* _DESCRIPTION OF THE TASK_: Print them exactly: the lines from the beginning of the entries below through the line that contains "KPSS-A İlanları (538, 1444)", and only those, with the pictures left out.
^^^^^^^^^^^^^^^^
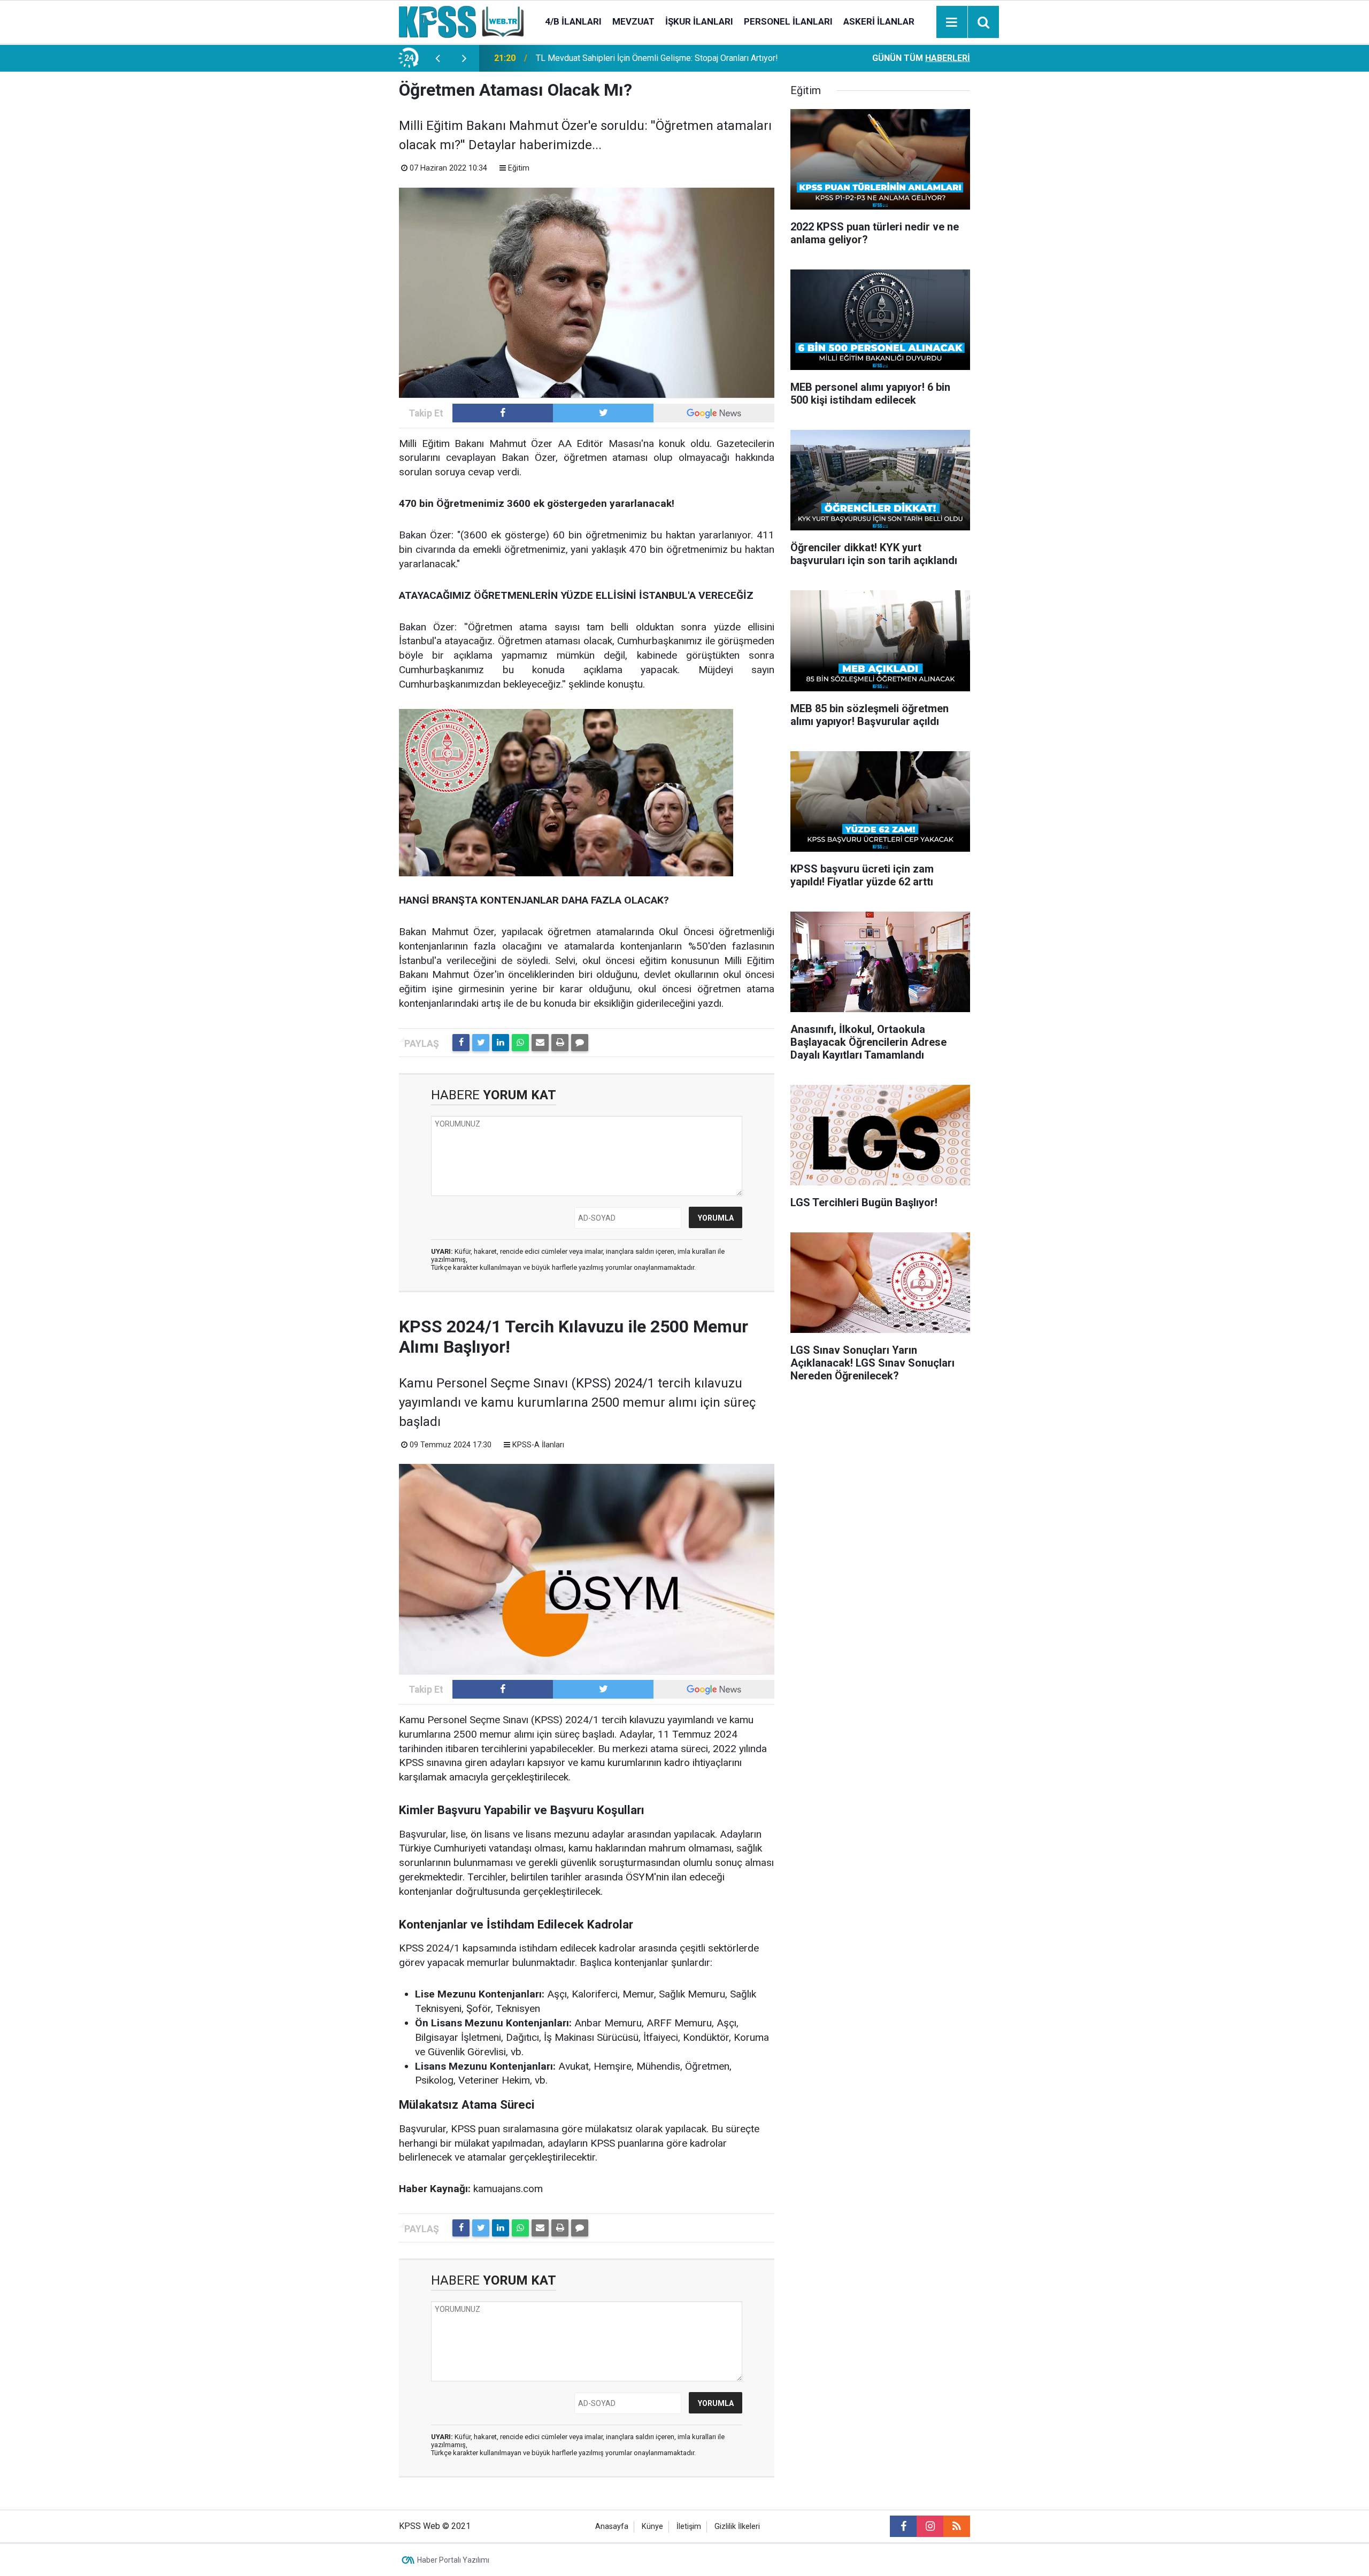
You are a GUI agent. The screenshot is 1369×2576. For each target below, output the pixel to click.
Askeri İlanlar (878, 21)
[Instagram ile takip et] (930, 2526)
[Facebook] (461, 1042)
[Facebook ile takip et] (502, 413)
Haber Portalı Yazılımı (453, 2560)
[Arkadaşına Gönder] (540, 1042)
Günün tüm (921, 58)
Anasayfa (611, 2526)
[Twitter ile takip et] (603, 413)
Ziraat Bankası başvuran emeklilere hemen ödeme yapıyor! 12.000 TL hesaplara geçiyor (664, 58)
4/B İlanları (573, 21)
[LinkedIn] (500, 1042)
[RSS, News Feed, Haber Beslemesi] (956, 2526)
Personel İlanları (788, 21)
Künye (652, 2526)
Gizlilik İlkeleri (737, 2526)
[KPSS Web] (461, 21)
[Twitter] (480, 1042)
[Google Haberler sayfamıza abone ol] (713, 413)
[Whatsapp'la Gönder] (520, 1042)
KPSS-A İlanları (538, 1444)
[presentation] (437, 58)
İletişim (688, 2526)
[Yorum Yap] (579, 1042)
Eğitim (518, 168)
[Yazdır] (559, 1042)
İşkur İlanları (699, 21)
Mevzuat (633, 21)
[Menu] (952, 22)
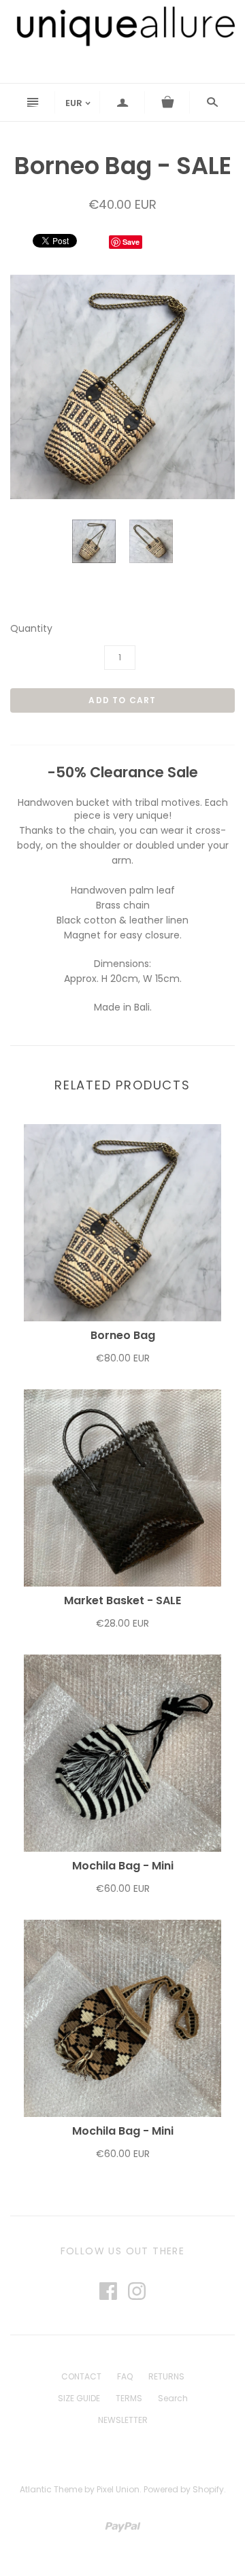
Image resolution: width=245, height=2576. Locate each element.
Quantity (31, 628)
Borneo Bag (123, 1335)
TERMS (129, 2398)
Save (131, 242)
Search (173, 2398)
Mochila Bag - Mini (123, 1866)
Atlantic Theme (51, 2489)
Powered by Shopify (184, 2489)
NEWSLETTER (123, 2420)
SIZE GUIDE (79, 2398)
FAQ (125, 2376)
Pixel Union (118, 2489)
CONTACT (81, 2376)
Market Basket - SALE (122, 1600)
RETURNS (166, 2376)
^^^^^^^^^^^^^^^^
* _TASK ANSWER_:
You are a GUI agent. The screenshot is 1369×2576. For each target below, output the pixel to click.
Askeri İlanlar (878, 21)
[Instagram ile takip et] (930, 2526)
[Facebook] (461, 1042)
[Facebook ile takip et] (502, 413)
Haber Portalı Yazılımı (453, 2560)
[Arkadaşına Gönder] (540, 1042)
Günün tüm (921, 58)
Anasayfa (611, 2526)
[Twitter ile takip et] (603, 413)
Ziraat Bankası başvuran emeklilere hemen ödeme yapıyor! 12.000 TL hesaplara geçiyor (664, 58)
4/B İlanları (573, 21)
[LinkedIn] (500, 1042)
[RSS, News Feed, Haber Beslemesi] (956, 2526)
Personel İlanları (788, 21)
Künye (652, 2526)
Gizlilik İlkeleri (737, 2526)
[KPSS Web] (461, 21)
[Twitter] (480, 1042)
[Google Haberler sayfamıza abone ol] (713, 413)
[Whatsapp'la Gönder] (520, 1042)
KPSS-A İlanları (538, 1444)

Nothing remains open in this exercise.